- _Exercise instructions_:
The answer should hold only the lines from the beginning of the material through the one with "HP Community (94, 169)", reproduced exactly and without pictures.

- _Records supplied_:
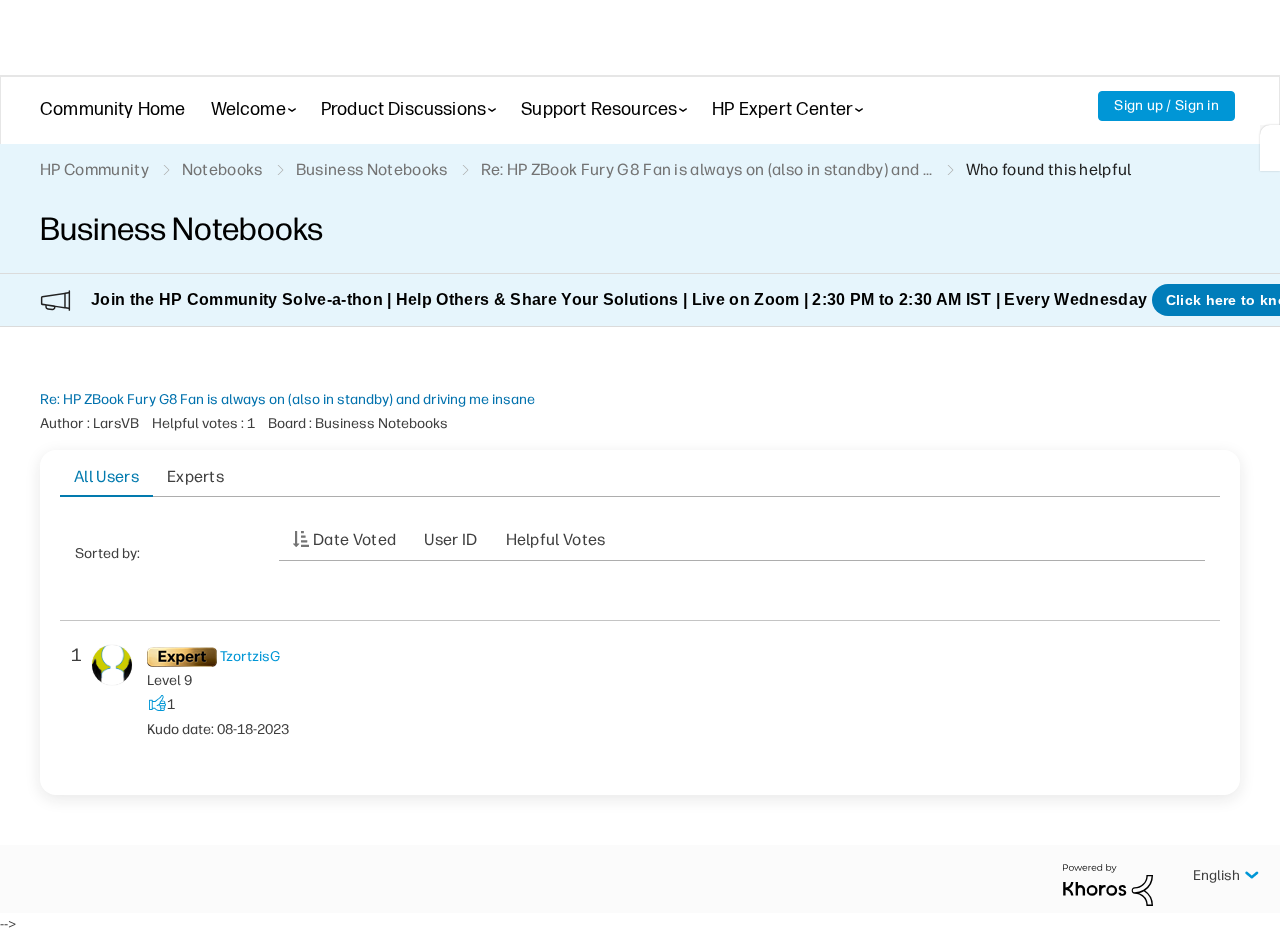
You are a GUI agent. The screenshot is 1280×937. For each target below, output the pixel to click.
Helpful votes (556, 539)
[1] (1270, 148)
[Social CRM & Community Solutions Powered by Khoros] (1108, 883)
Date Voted (354, 539)
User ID (450, 539)
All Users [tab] (106, 476)
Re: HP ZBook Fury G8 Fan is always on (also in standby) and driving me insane (287, 399)
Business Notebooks (372, 169)
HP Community (94, 169)
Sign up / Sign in (1166, 105)
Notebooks (222, 169)
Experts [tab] (195, 476)
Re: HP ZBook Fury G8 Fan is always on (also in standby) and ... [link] (707, 169)
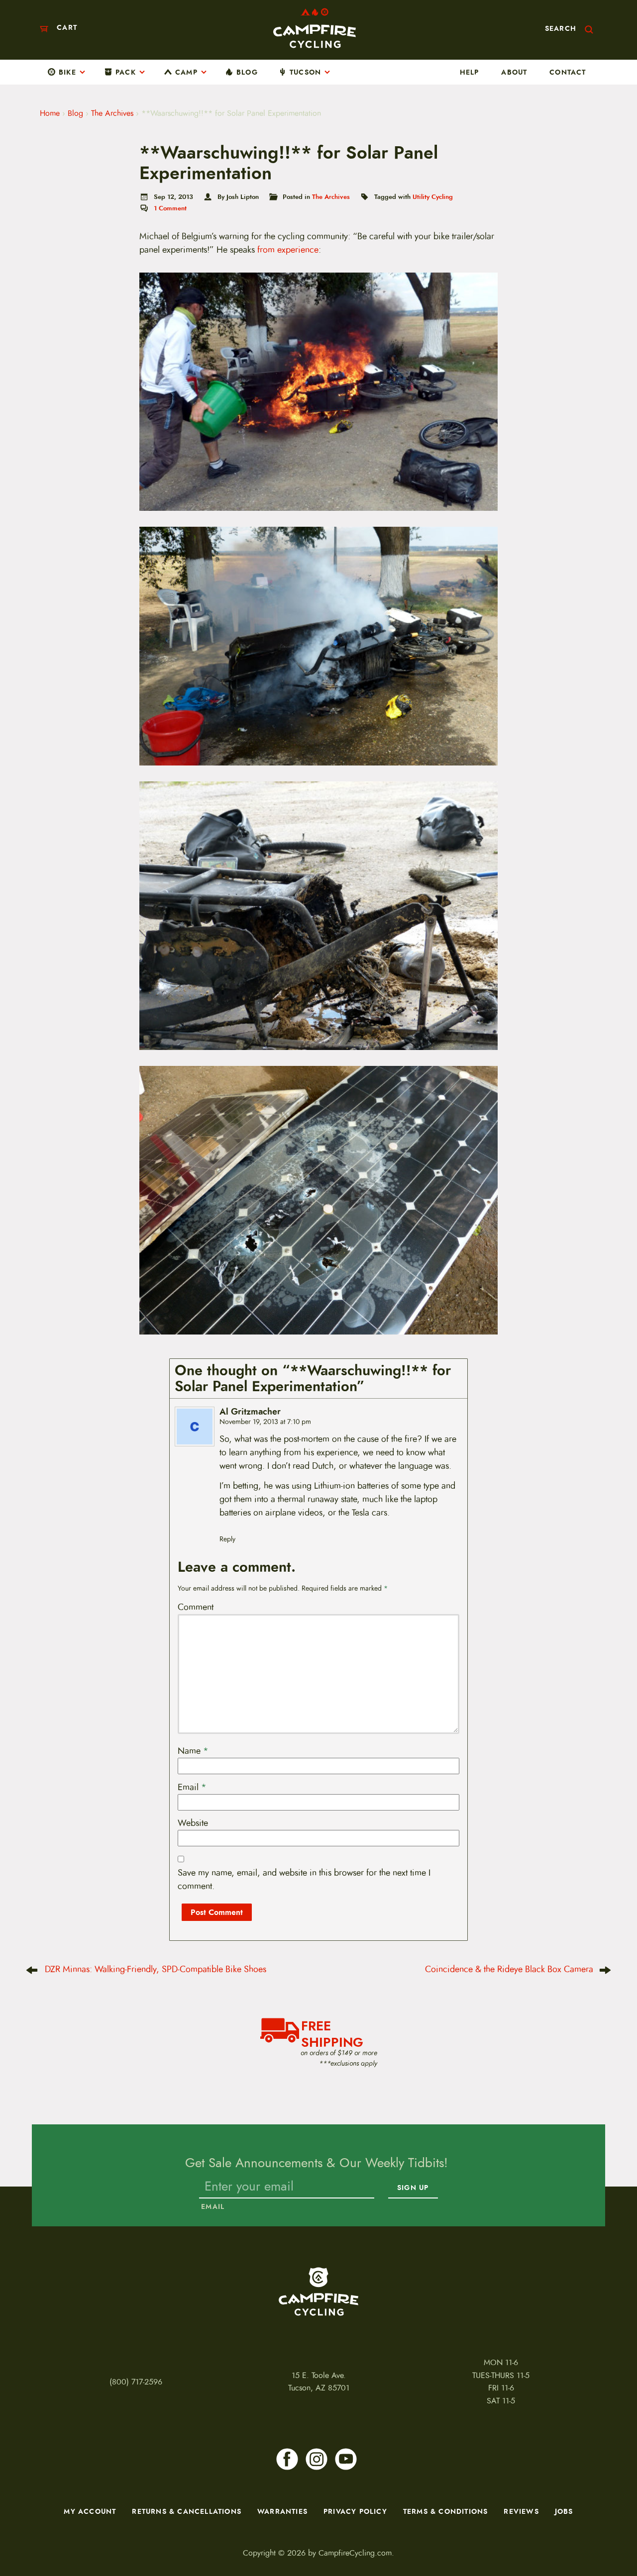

- _Expected output_:
You are a GUI agent. The screenshot is 1280×937. For each target below, output the pixel to click.
Helpful votes (556, 539)
[1] (1270, 148)
[Social CRM & Community Solutions Powered by Khoros] (1108, 883)
Date Voted (354, 539)
User ID (450, 539)
All Users [tab] (106, 476)
Re: HP ZBook Fury G8 Fan is always on (also in standby) and driving me insane (287, 399)
Business Notebooks (372, 169)
HP Community (94, 169)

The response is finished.